The opinions expressed by contributors are their own and do not necessarily represent the views of RedState.com.
While a fair number of my fair colleagues here at the Good Pirate Ship RedState were attending and reporting on events at Turning Point USA’s AMERICAFEST 2022 soirée which took place December 17th through 20th, yours truly was, and is, daily plying his trade in retail land. (I’ve also done time in the corporate world, but that is a whole ‘nutter story.) Anyway, given that for some indiscernible reason my workplace is busier than usual during the aforementioned time period, several weeks ago I deduced that asking for a few days off to attend the festivities would be received with something less than rapturous delight. Thus, I made no request. I’m occasionally intelligent that way.
Having done quite a few holiday seasons in retail during my tenure on this dusty orb, I’ve noticed a few connecting threads throughout the years regardless of whose name was on my nametag. Other than mine, of course. I have often wished to have mine read OZYMANDIAS with KING OF KINGS as my job title and LOOK ON MY WORKS YE MIGHTY, AND DESPAIR! as my mission statement, but somehow I doubt any significant number of people would get the joke.
Currently, I am at a sporting goods store which shall remain nameless, as I definitely do not speak for them and vice versa. Quite amusing, given how during my school days I was such a mediocre athlete that on those occasions when I was selected as team captain, regardless of the sport I would invariably pick myself last after pleading to play for the other team so mine would have a shot at winning. Even more amusing is that I now have half a clue what I’m talking about when discussing various team sports equipment, especially baseball and softball. I’m still far better versed in faith, music, and politics, but I have RedState for those conversations.

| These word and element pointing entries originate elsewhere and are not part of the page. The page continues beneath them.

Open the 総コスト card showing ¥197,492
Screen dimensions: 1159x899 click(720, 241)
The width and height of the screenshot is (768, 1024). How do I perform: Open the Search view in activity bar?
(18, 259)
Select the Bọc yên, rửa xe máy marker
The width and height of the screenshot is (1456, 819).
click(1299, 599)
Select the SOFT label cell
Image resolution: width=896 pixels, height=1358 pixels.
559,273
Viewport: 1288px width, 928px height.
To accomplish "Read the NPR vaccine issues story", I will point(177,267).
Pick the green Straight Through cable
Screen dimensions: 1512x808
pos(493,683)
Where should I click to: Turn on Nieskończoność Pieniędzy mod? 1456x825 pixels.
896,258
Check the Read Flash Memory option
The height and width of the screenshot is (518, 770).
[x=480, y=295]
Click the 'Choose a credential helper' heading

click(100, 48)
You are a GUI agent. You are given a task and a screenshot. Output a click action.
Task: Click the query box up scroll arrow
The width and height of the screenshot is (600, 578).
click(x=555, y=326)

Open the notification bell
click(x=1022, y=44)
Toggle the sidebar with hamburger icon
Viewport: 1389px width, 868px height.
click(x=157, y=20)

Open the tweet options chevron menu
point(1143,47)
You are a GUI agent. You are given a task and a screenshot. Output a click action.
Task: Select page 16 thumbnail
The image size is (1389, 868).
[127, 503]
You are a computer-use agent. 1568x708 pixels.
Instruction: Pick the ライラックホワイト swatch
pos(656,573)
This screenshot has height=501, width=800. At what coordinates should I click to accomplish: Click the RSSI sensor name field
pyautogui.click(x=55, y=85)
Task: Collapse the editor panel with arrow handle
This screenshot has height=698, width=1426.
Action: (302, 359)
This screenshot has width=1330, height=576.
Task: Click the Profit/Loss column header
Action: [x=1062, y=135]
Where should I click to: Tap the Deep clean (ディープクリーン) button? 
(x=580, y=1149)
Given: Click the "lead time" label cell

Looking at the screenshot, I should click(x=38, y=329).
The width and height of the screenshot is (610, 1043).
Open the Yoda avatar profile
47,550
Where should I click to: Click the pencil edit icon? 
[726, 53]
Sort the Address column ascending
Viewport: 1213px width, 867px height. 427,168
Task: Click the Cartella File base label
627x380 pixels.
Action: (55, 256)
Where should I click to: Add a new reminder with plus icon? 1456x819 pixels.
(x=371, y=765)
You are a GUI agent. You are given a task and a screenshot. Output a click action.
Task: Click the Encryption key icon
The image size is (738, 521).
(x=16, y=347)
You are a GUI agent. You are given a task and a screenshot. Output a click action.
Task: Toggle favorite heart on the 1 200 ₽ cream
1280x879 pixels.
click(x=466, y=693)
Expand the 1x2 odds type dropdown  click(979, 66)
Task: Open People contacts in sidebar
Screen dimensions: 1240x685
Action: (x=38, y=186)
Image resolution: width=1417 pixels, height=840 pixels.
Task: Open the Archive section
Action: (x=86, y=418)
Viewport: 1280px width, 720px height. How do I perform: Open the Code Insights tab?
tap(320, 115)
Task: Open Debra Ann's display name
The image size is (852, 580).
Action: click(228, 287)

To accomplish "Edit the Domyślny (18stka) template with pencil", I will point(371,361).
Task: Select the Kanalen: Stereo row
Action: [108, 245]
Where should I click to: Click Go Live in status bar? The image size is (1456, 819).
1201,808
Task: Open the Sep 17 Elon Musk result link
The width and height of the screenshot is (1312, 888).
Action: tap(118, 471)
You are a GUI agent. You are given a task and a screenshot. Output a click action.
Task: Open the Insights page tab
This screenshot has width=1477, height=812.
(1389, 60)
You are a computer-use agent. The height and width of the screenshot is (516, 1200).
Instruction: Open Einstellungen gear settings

I’ve labored in several different kinds of retail establishments, everything from a Christian bookstore to a drugstore to a big box to a toy store to an office supply store to a craft store. I freely confess that every once in a while at work, I answer the phone and say, “Thank you for calling …” followed by my running through the name of every place I’ve worked until I get to the current one. It used to amuse me to no end how my mother, when she wanted one of us five kids, would run through every name, including the dog’s, before hitting on the right one. Ruffles, the dog, was the only one who came every time, mostly because she knew doing so would immediately bring on the treats. No wonder Ruffles was her favorite child. Anyway, I now get the name confusion.
Back to the connecting threads. Over the years, I have become utterly convinced that in this great land there is a sizable portion of people who never emerge from their homes except between Thanksgiving and Christmas. They may occasionally go grocery shopping, but aside from that, they never see the light of day. They remind me of a surreal yet true story. One afternoon, I was at Disneyland. I noticed a nearby family with four or five kids, most on the younger side. Their clothes, although not bad, were clearly home-sewn, and all of them looked pretty ill at ease with their surroundings. One of the boys went to a free-standing water fountain atop a concrete pillar. He cautiously turned the knob. The fountain started flowing. At this, he excitedly turned to the rest of his party and called out, “Dad! It’s full of water!” Either someone was surreptitiously filming a bizarre “reality” show, or the family were fish swimming against the wind in a dust storm.
Since my employer carries a large amount of licensed team apparel, an alarming percentage of customers fall into two categories: shocked that we have anything or miffed that we don’t have everything. Literally ten minutes after Argentina won the World Cup on December 18th, a woman came charging in demanding to know where we had located the championship jerseys she knew we had because she “talked” to someone. No idea who and no idea when this alleged conversation took place. Just someone. Anyway, the jerseys won’t ship until May 2023, we probably won’t get any, and day drinking is bad for you. The incident did remind me that if ever I meet a person named Someone, we should hire them on the spot to answer all phone calls.
One gets many questions at holiday time that seldom, if ever, occur during the rest of the year. No, I don’t know what size shirt or shoes your grandchild wears. No, the price tag on the merchandise is not there to fun ya; that is what it costs. No, we don’t have any more in the back because if we did, we’d bring it onto the sales floor so we could sell it, as this is how we stay in business. No, you can’t have that cute cashier’s phone number.
The superb comedienne Kerri Pomarolli has a terrific line about this time of year: “If you’re out shopping today, be nice to the retail workers. It’s not their fault you waited until Mary’s water broke to shop.” I can tell many a tale of one-time coworkers whose people skills were something less than stellar. I can also tell stories of harried moms bursting into tears of joy when I somehow procured the impossible-to-find gift their child desired. Of course, material gift receiving is not the season’s reason, or at least it ought not to be. It’s actually the Big Guy’s birthday party. Let’s celebrate, and again I apologize for not being able to help you do so while wearing a new Lionel Messi jersey. Sold out, alas.